Kuhela nafas sekali menenangkan diri, aku sebetulnya takbegitu suka berbagi cerita pribadi seperti ini kepada banyak orang.

"Tadi pagi sewaktu mau berangkat ngampus, Restu ternyata stanby di depan pintu situ nunggu jemputan kawannya. Setelah kawan yang ditunggunya datang, dia pamit berangkat. Begitu aja ceritanya Ca', gak menarik kan?"

"Mmmm..., kayaknya aku paham deh. Caranya berpamitan itu kan yang membuatmu terkesan ?"

"Iya Ca', sepagian tadi gak enek ( nggak ada ) pelajaran kuliah yang nyanthol di kepala gara-gara itu", jawabku sambil menunduk lunglai.

"Sikap itu mungkin sebuah bentuk usaha Restu merubah sikap Ik, dia pengin dapat respon dari kamu. Waktu SMA dulu dia agak badung. Dia sering melawan nasehat Bapak - Ibunya karena beda prinsip".

Aku teringat percakapanku dan Restu pertama kali saat berkenalan, dia memang menceritakan perbedaan prinsipnya dengan orang tua.

"O ya? Bukannya sekarang masih?"

"Kamu tau dari mana? O..., Restu udah cerita ya...? Ya berarti betul, dia pengin dapat respon dari kamu. Dan dia berhasil!" kata Ica sambil tertawa kecil.

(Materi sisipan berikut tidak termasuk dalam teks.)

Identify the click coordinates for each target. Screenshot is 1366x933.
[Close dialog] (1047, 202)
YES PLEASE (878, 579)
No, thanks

Geli campur bangga atas usaha junior kostnya.

"Oke oke, aku paham sekarang", kataku manggut-manggut. "Cuman itu saja rahasia yang mau kau sampaikan? Kalau Restu itu dulunya agak badung. Rugi dong aku bela-belain beli kue spesial malam ini..."

Ica makin keras tertawanya melihat mimik mukaku mengkerut tanda kecewa.

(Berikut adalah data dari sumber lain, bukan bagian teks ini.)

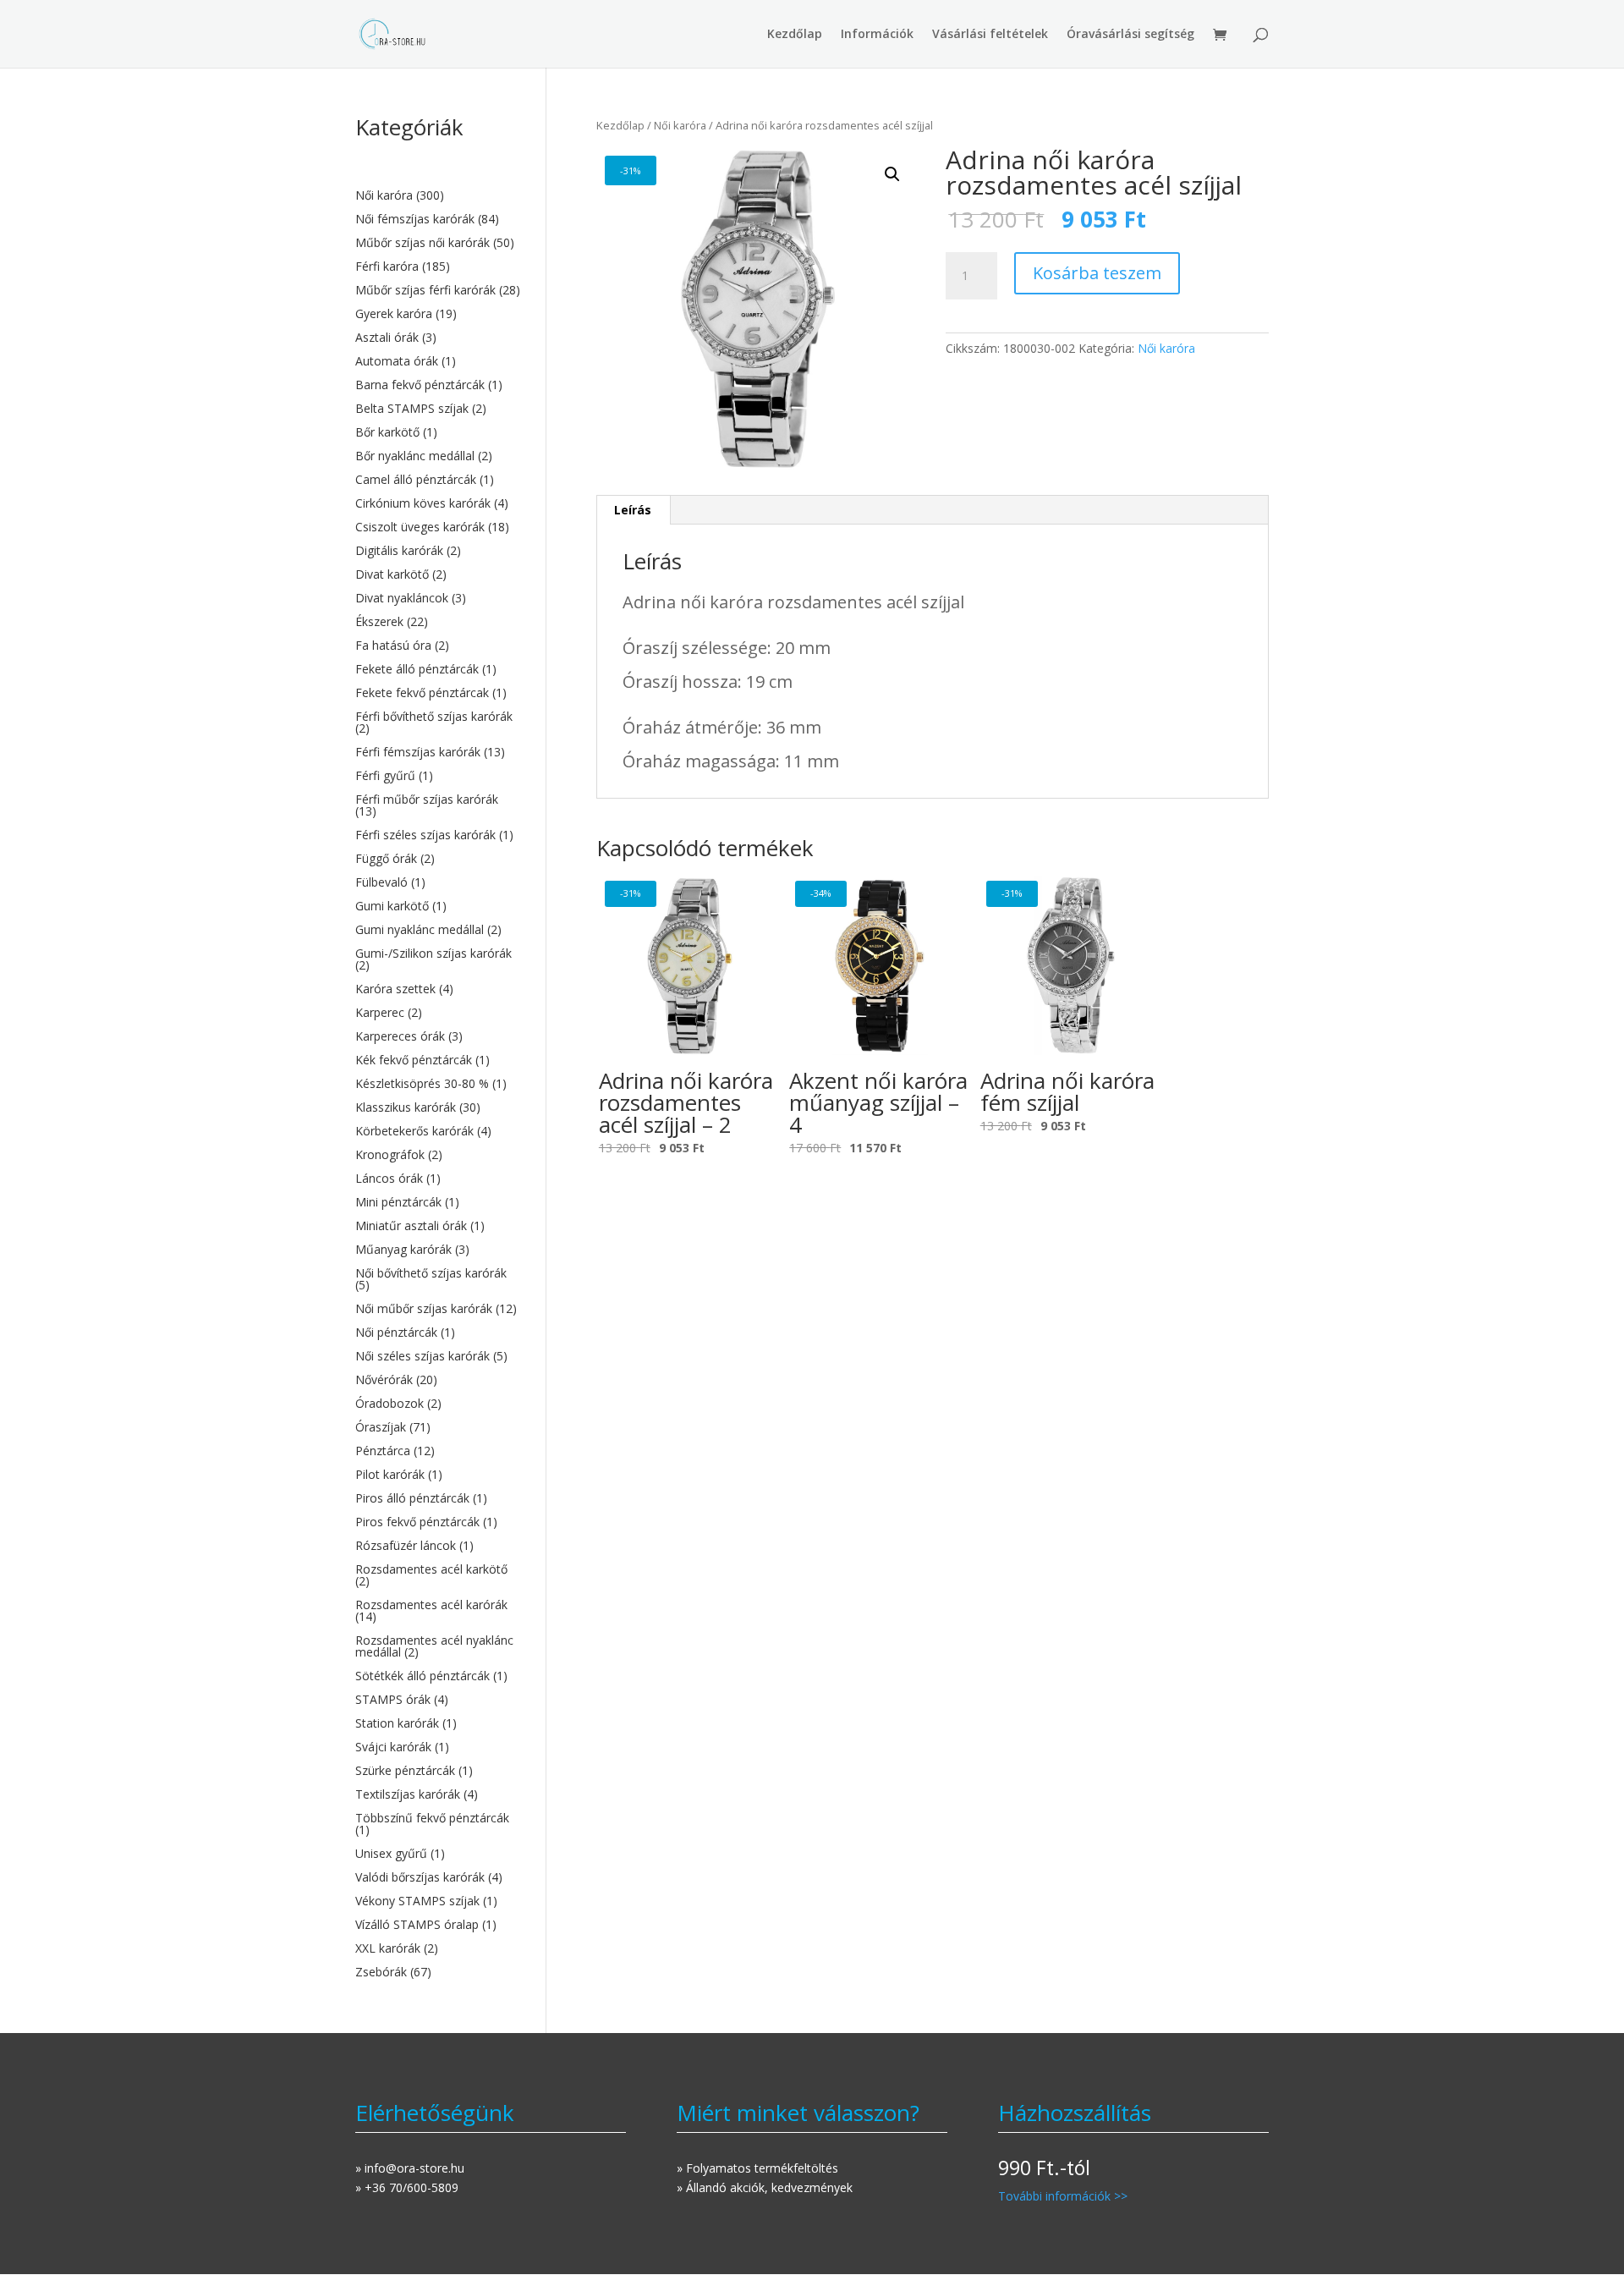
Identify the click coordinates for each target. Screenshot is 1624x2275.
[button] (892, 174)
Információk (877, 34)
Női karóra (680, 125)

"Badungnya Restu itu karena pengaruh dari mantan pacarnya Ik, ini rahasia yang mau kusampaikan. Aku merasa perlu menyampaikan karena kamu kawan yang baik Ik, dan Restu aku sayang sebagai kawan sekamar kost yang sudah kuanggap seperti adik sendiri".

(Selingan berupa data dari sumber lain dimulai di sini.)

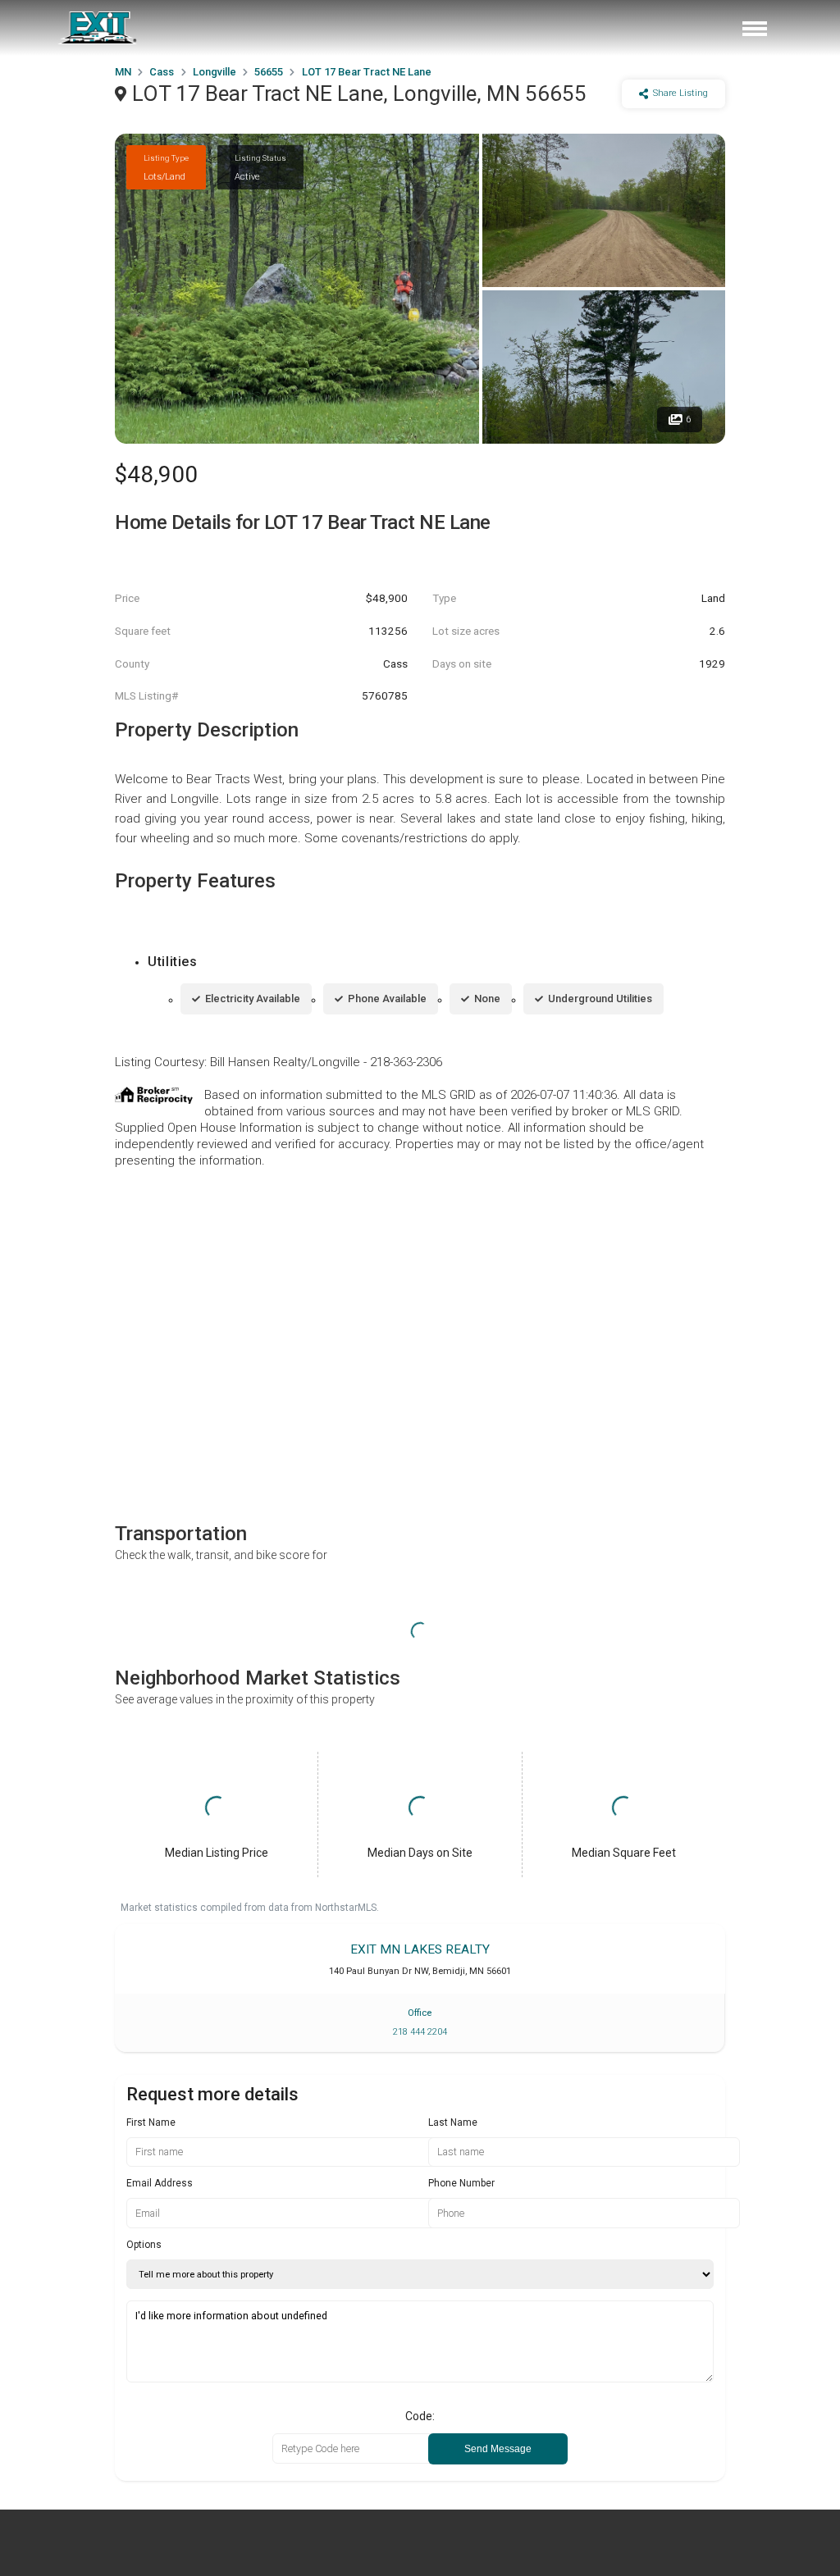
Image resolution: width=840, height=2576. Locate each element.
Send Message (498, 2449)
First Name (151, 2122)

"Lanjut !" kataku mempersilahkan Ica agar lebih detil ceritanya.

"Intinya saja ya Ik, detilnya nanti kan Restu bakal cerita sendiri. Jadi mantannya Restu itu anak badung yang kelewat badung, arogan dan ugal-ugalan. Di semester awalnya Restu, mantannya itu dua kali main ke sini. Yang pertama kali, aku sendiri yang nemenin Restu menemuinya di sini. Restu yang meminta aku buat nemenin, dia ketakutan tapi tidak tega menolak kedatangan mantannya yang sudah jauh-jauh dari luar kota. Ya ampun Ik, nggak ada sopan-sopannya si mantannya Restu !"

"Masih pacaran apa sudah pisahan mereka waktu itu?" tanyaku penasaran.

"Sudah pisahan Ik, tapi sikapnya itu seolah-olah masih memiliki Restu."

"Nggak sopannya kayak gimana sih Ca' ?"

"Orangnya sama sekali tidak kenal basa-basi, aku yang nemenin Restu dianggep kayak nggak ada. Waktu itu si mantan ngajak Restu balikan, dia merasa pemutusan hubungan mereka tidak resmi - cenderung sepihak, dan mengancam akan terus bolak-balik ke sini. Aku yang sudah dari awal gak respect sama sikapnya, otomatis kan ngebelain. Sudah kucoba bicara sopan, pakai awalan ma'af - ma'af segala, eee...malah ngajak berantem!"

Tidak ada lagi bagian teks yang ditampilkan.